• _What is needed_:
The entries underneath need to be duplicated exactly, with none omitted.

....

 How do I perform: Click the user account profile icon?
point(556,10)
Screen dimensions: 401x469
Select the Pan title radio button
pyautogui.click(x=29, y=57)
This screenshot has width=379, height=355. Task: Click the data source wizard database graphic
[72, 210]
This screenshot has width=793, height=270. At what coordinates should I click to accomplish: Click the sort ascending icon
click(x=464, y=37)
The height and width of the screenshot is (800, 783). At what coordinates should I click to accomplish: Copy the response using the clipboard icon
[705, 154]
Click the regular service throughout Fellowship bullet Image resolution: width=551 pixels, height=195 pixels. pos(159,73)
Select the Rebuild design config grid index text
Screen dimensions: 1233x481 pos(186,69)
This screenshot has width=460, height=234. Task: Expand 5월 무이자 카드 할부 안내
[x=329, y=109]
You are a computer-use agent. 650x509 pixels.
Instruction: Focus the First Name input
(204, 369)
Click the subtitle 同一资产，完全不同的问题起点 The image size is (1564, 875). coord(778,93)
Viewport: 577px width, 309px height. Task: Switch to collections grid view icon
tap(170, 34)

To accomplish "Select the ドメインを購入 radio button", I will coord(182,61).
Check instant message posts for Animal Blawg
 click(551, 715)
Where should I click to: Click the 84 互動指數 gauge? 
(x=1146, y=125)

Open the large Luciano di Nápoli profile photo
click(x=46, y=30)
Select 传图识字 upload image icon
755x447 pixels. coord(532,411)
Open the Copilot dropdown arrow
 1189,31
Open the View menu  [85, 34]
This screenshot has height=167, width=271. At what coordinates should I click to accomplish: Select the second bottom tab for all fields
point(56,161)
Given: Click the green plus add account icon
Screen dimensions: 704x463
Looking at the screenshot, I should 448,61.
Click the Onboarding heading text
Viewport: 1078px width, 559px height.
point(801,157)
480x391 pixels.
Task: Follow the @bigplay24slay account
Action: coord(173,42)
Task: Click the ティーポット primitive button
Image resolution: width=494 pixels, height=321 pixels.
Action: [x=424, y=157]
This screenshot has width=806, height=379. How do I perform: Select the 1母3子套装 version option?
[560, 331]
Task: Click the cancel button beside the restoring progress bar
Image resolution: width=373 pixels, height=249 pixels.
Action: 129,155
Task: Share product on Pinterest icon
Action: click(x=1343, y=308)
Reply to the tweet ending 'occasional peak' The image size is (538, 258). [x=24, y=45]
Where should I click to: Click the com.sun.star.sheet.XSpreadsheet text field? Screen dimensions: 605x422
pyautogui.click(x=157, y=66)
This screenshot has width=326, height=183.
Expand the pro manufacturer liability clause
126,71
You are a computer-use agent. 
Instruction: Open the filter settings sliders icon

....

• _Expected answer_:
 How do I perform: Click the user account profile icon?
point(556,10)
Screen dimensions: 401x469
Select the Pan title radio button
pyautogui.click(x=29, y=57)
This screenshot has width=379, height=355. Task: Click the data source wizard database graphic
[72, 210]
This screenshot has width=793, height=270. At what coordinates should I click to accomplish: Click the sort ascending icon
click(x=464, y=37)
The height and width of the screenshot is (800, 783). At what coordinates should I click to accomplish: Copy the response using the clipboard icon
[705, 154]
Click the regular service throughout Fellowship bullet Image resolution: width=551 pixels, height=195 pixels. pos(159,73)
Select the Rebuild design config grid index text
Screen dimensions: 1233x481 pos(186,69)
This screenshot has width=460, height=234. Task: Expand 5월 무이자 카드 할부 안내
[x=329, y=109]
You are a computer-use agent. 650x509 pixels.
Instruction: Focus the First Name input
(204, 369)
Click the subtitle 同一资产，完全不同的问题起点 The image size is (1564, 875). coord(778,93)
Viewport: 577px width, 309px height. Task: Switch to collections grid view icon
tap(170, 34)

To accomplish "Select the ドメインを購入 radio button", I will coord(182,61).
Check instant message posts for Animal Blawg
 click(551, 715)
Where should I click to: Click the 84 互動指數 gauge? 
(x=1146, y=125)

Open the large Luciano di Nápoli profile photo
click(x=46, y=30)
Select 传图识字 upload image icon
755x447 pixels. coord(532,411)
Open the Copilot dropdown arrow
 1189,31
Open the View menu  [85, 34]
This screenshot has height=167, width=271. At what coordinates should I click to accomplish: Select the second bottom tab for all fields
point(56,161)
Given: Click the green plus add account icon
Screen dimensions: 704x463
Looking at the screenshot, I should 448,61.
Click the Onboarding heading text
Viewport: 1078px width, 559px height.
point(801,157)
480x391 pixels.
Task: Follow the @bigplay24slay account
Action: coord(173,42)
Task: Click the ティーポット primitive button
Image resolution: width=494 pixels, height=321 pixels.
Action: [x=424, y=157]
This screenshot has width=806, height=379. How do I perform: Select the 1母3子套装 version option?
[560, 331]
Task: Click the cancel button beside the restoring progress bar
Image resolution: width=373 pixels, height=249 pixels.
Action: 129,155
Task: Share product on Pinterest icon
Action: click(x=1343, y=308)
Reply to the tweet ending 'occasional peak' The image size is (538, 258). [x=24, y=45]
Where should I click to: Click the com.sun.star.sheet.XSpreadsheet text field? Screen dimensions: 605x422
pyautogui.click(x=157, y=66)
This screenshot has width=326, height=183.
Expand the pro manufacturer liability clause
126,71
You are a computer-use agent. 
Instruction: Open the filter settings sliders icon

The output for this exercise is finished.